## DATASET RECORDS
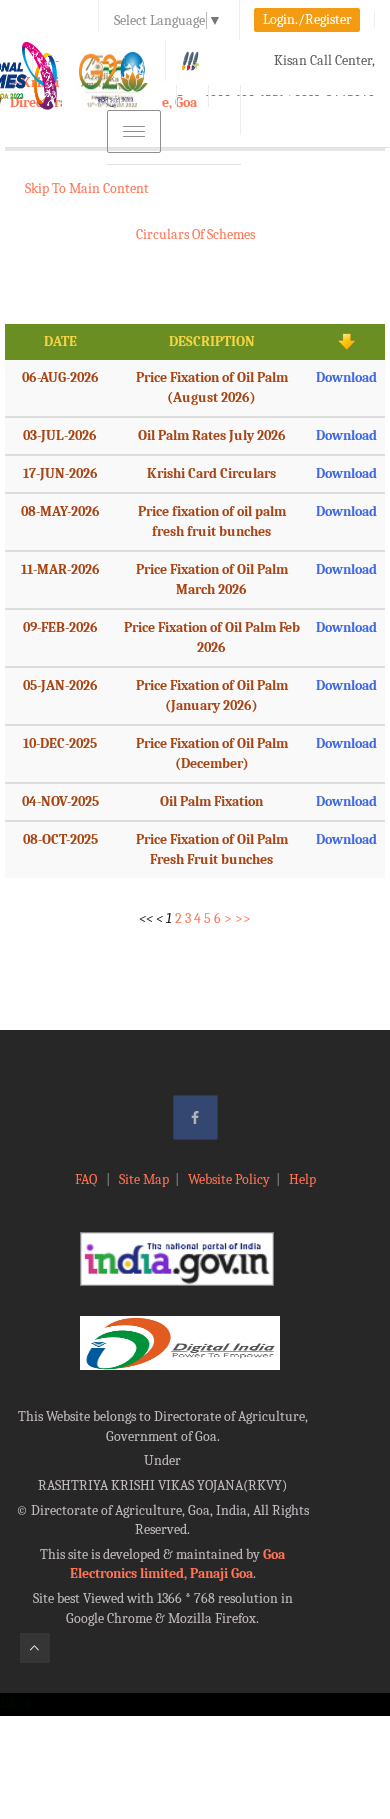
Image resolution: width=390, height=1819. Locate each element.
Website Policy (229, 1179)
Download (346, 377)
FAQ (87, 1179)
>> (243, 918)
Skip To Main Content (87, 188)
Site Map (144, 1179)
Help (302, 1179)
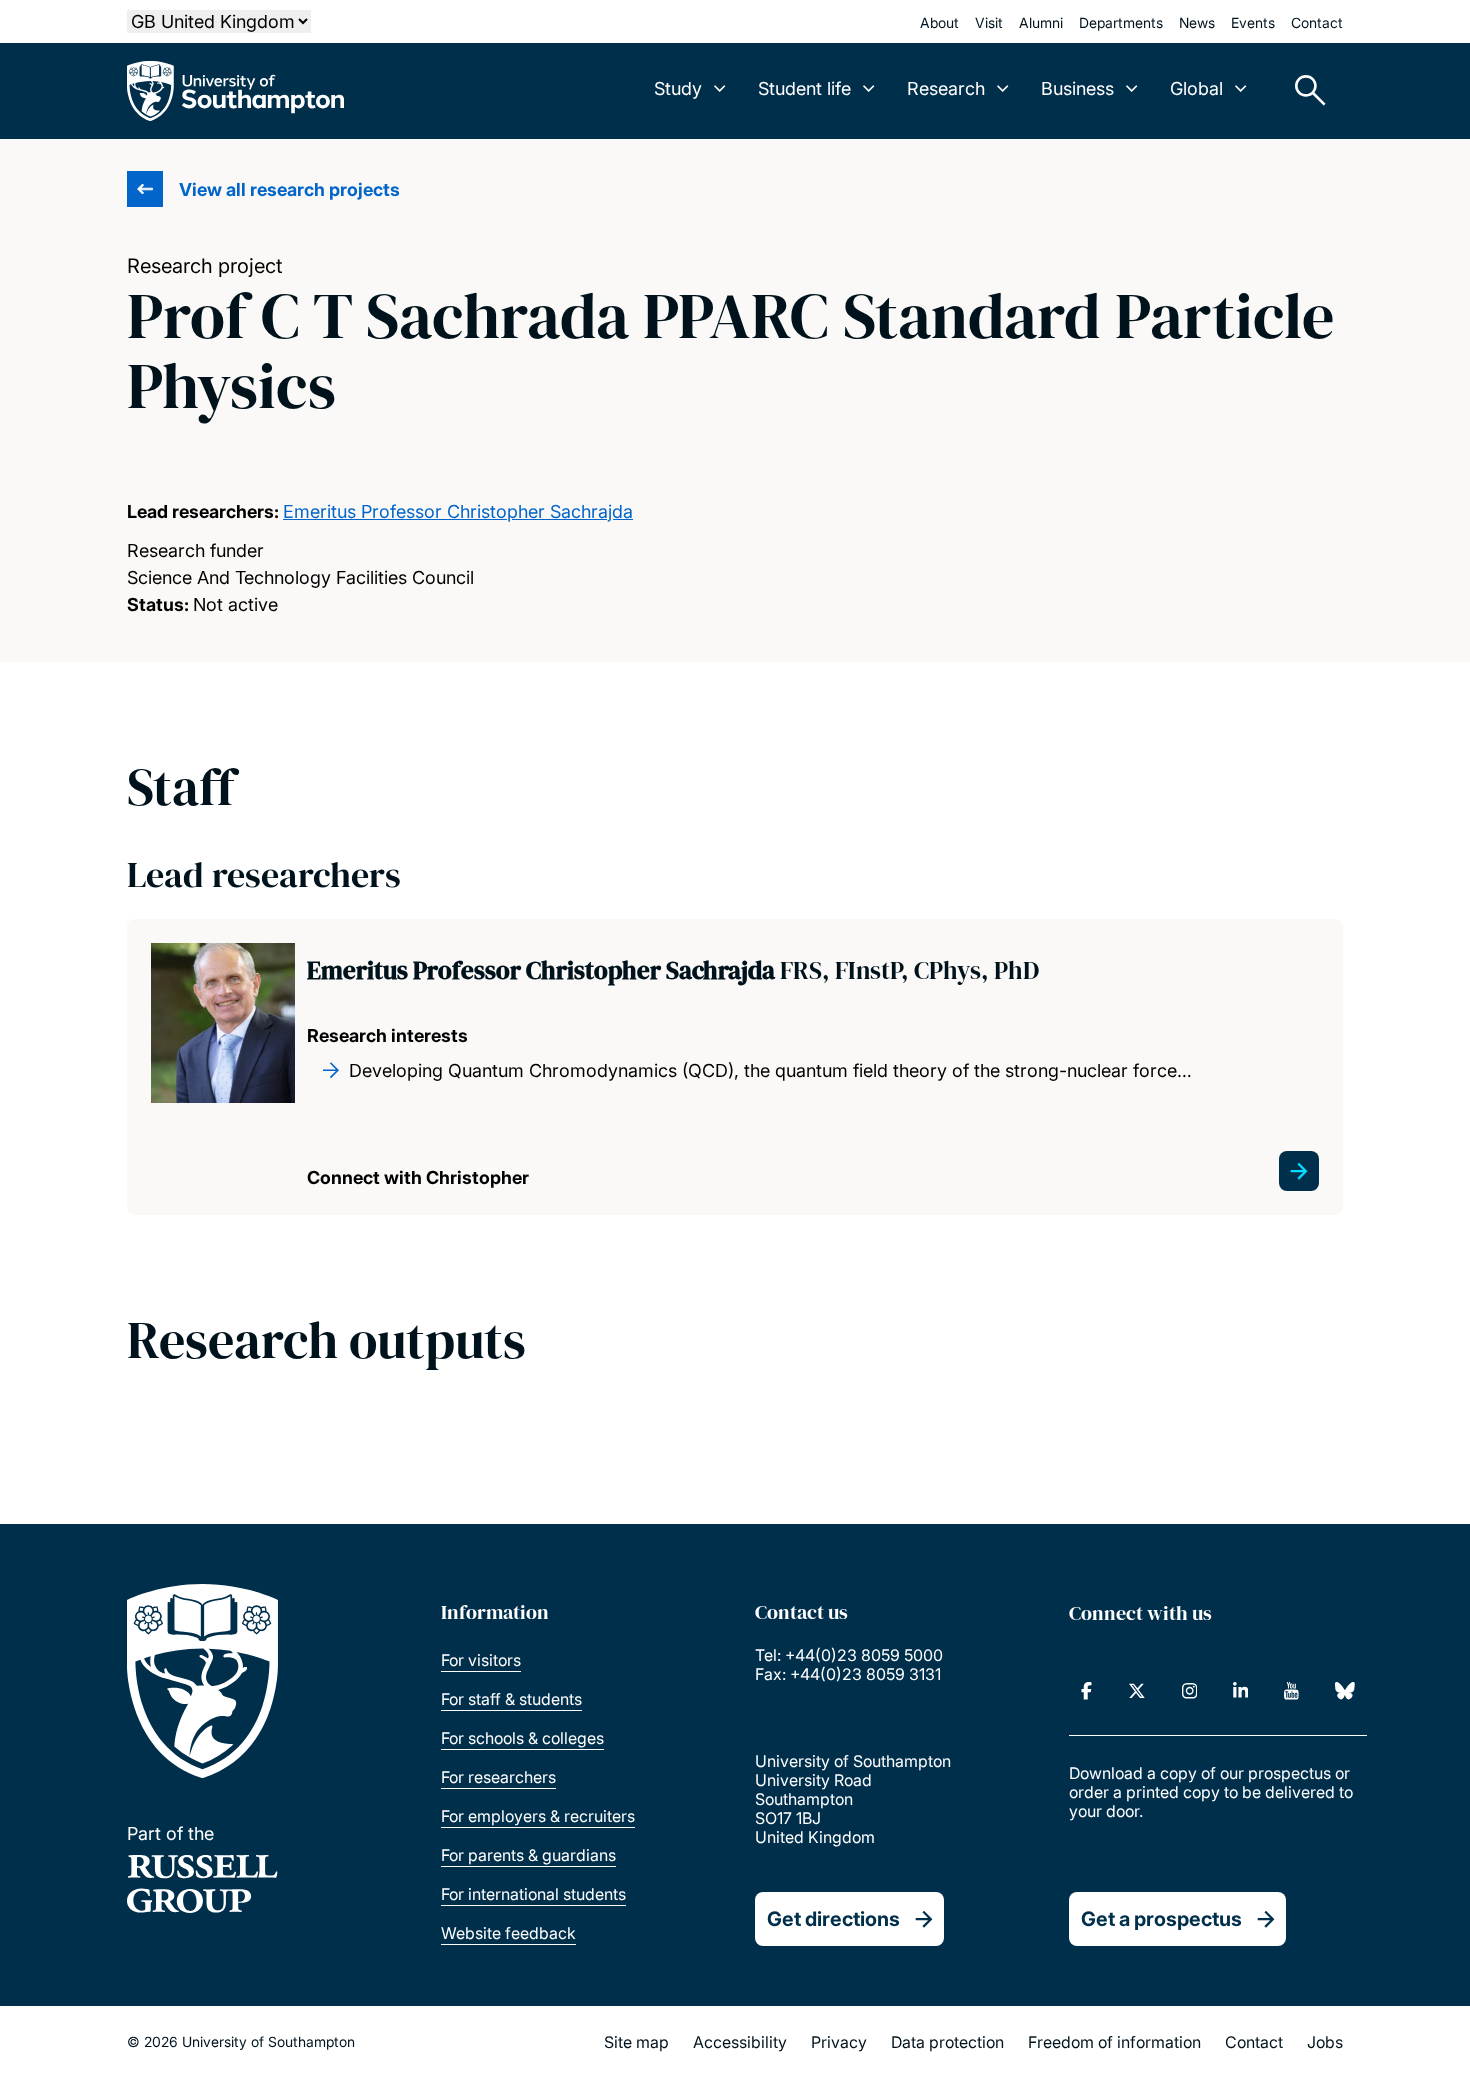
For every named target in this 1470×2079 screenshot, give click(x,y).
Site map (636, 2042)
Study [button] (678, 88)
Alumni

## EXERCISE GOAL
Please set down, exactly and with nothing added, the lines from the line with "FAQ (87, 1179)" to the end of the entries above, omitting pictures.

## RESULT OF THIS TASK
FAQ (87, 1179)
>> (243, 918)
Skip To Main Content (87, 188)
Site Map (144, 1179)
Help (302, 1179)
For every named target in this 1470×2079 screenshot, give click(x,y).
Site map (636, 2042)
Study [button] (678, 88)
Alumni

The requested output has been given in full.